潇君熙听见他这话,忙摇了摇头,伸手扶着他往床边走,语气带着几分急意:“哪里的话?你可是我的阿厌哥哥,不管以后出什么事,我都不会看着你遇险的。”她说着,又赶紧将方才没来得及用的伤药拿过来,小心翼翼地拆开他染血的衣袍——肩上传来的痛感让秦厌下意识蹙了眉,却没出声打断,只静静看着她专注的模样。
她指尖沾了药膏,轻轻涂在伤口周围,动作轻得像怕碰碎了什么,又取来干净的纱布,一圈圈仔细缠好,末了还不忘打个规整的结。“你忍着些,明日我再找些更好的伤药来,好得能快些。”她收拾着药瓶,声音软乎乎的,带着安抚的意味。

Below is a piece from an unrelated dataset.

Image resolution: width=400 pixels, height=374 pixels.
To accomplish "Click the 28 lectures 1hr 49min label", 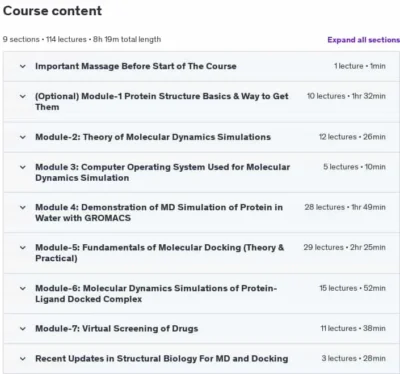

秦厌望着她垂落的鬓发,眼底泛起几分柔光,却又很快被忧虑覆盖,他轻声开口,语气带着几分试探:“君熙妹妹,太子今日没得手,往后必定还会寻机会对我下手,这几日京中怕是不太平……”他顿了顿,目光落在她脸上,声音放得更轻,“我暂时没别的去处,你……你能不能暂时收留我几日?就待在你这里,定然不会给你添麻烦的。”
潇君熙抬眼看向他,见他眼底满是期盼,又想起方才他满身是血奔来的模样,心头一软,当即点头:“当然可以!你就在这里安心养伤,我会想办法瞒着父亲和府里其他人,等风头过了再说。”她说着,又想起什么,补充道,“我这屋角有个小隔间,平日里放些杂物,我收拾一下,你夜里就待在那里,也能自在些。”
秦厌听见她应下,紧绷的肩线瞬间松了些,眼底的忧虑淡去不少,只望着她,声音里带着几分不易察觉的暖意:“多谢你,君熙妹妹。每次我遇到难处,你总愿意帮我。”
潇君熙被他看得有些不好意思,拢了拢衣袖,笑着道:“咱们从小一起长大,说这些做什么?你先坐着歇会儿,我去把隔间收拾出来。”说罢,便转身往屋角的隔间走去,脚步都比方才轻快了些。秦厌坐在床边,望着她忙碌的背影,指尖轻轻着肩上的纱布,心头那点因太子追杀而起的冷意,竟被这暖意悄悄压了下去。